But here's where I'd like to press Bart and the rest of our group: what's the heart of the Cheney legacy?

In large part my question builds off of Jake's post. Jake asks, in so many words, whether Cheney's liberal critics would really have such a problem if Cheneyesque powers were put to liberal ends. Given that the last president to utilize executive power in such an unrestrained and unprecedented fashion is Franklin Delano Roosevelt, the question is more than fair.

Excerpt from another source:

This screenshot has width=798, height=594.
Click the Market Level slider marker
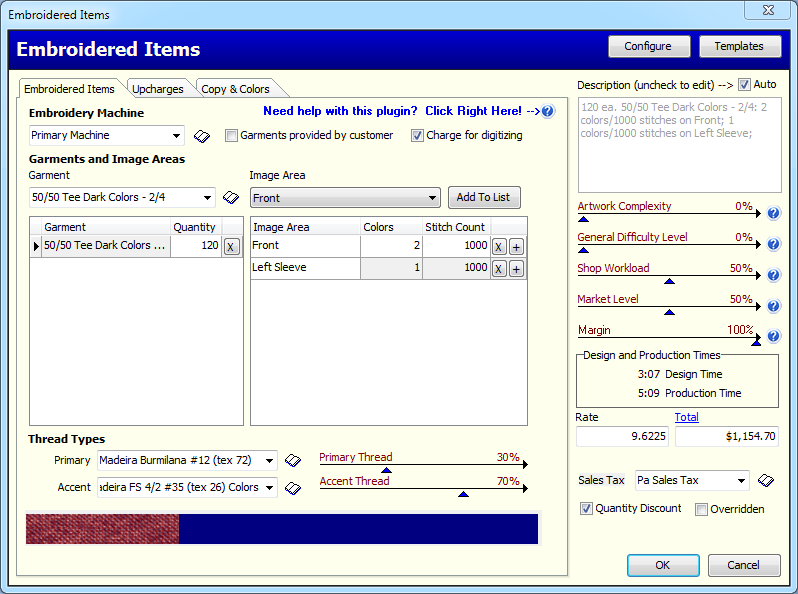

But if Cheney's views boil down to anything, I'd contend, it's that power for its own sake is an uncomplicated good, and letting it expire without use is irresponsible. A couple years ago I co-wrote a profile of Cheney that contended that there was no Bush 41 or Bush 43 version of Cheney -- there was only ever different circumstances that constrained or liberated Cheney to put his instincts into practice. (Given that both Bart and court stenographer Steve Hayes generally agree, I think the contention has held up.) In retrospect, I wish we had gone further in developing a grand unified theory of Cheney. We reported too much that Cheney was a sort of early neoconservative, eager to utilize American power to promote a more democratic world out of a conviction that such a thing was necessary for U.S. national security. Since the piece was published -- and thanks to books like Angler -- I've come to believe we misread our evidence. Cheney will simply search for whatever rationale he can find for the usage of executive power. That's how he can, for instance, harmonize his early-90s-to-2000 opposition to invading Iraq with his late-2001-and-onward fervor for precisely such a thing.

It's admittedly an easier explanation to say that Cheney's views on Iraq changed with 9/11. But it doesn't -- and didn't -- for a moment follow that concerns about an indefinite occupation of an Arab country dissipate with the changed calculation of risk after the Twin Towers fell. What actually changed is the disappearance of counterweights -- institutional impediments to such an action. During and after the Gulf War, the constellation of institutional obstacles to invading Iraq -- the United Nations, the Democratic opposition, the country's touch-and-go wariness to a ground war -- were such that to propose such a thing would have weakened the presidency. It's easy to forget that in 1991 the Gulf War was a controversial decision, and to expand its goals was to guarantee overwhelming political backlash. In 2001, none of these impediments existed to remotely the same degree, and to propose not invading Iraq was, in a real sense, to constrain the presidency.

This isn't to say that Cheney secretly wanted to invade Iraq in 1991 and, like a Scooby-Doo villain, would have gotten away with it if not for all those meddling kids. It's to say that Cheney doesn't sweat the details about the exercise of power -- not that he's indifferent to those details, which he manifestly isn't, but that those details are a second-order question when compared to the imperative of harnessing and using executive power. (He has Libby and Addington and Edelman and Hannah and Nuland and Kellems and Martin and Schmidt for the smaller stuff.) If there's one criticism I have with Bart's portrayal of Cheney, it's that he spends too much time carefully and methodically demonstrating how counterproductive Cheney's conception of executive power has been. I suspect that Cheney disagrees, and not for self-serving reasons. Chances are he thinks that one day Joe Biden will come around, and then his work will be done.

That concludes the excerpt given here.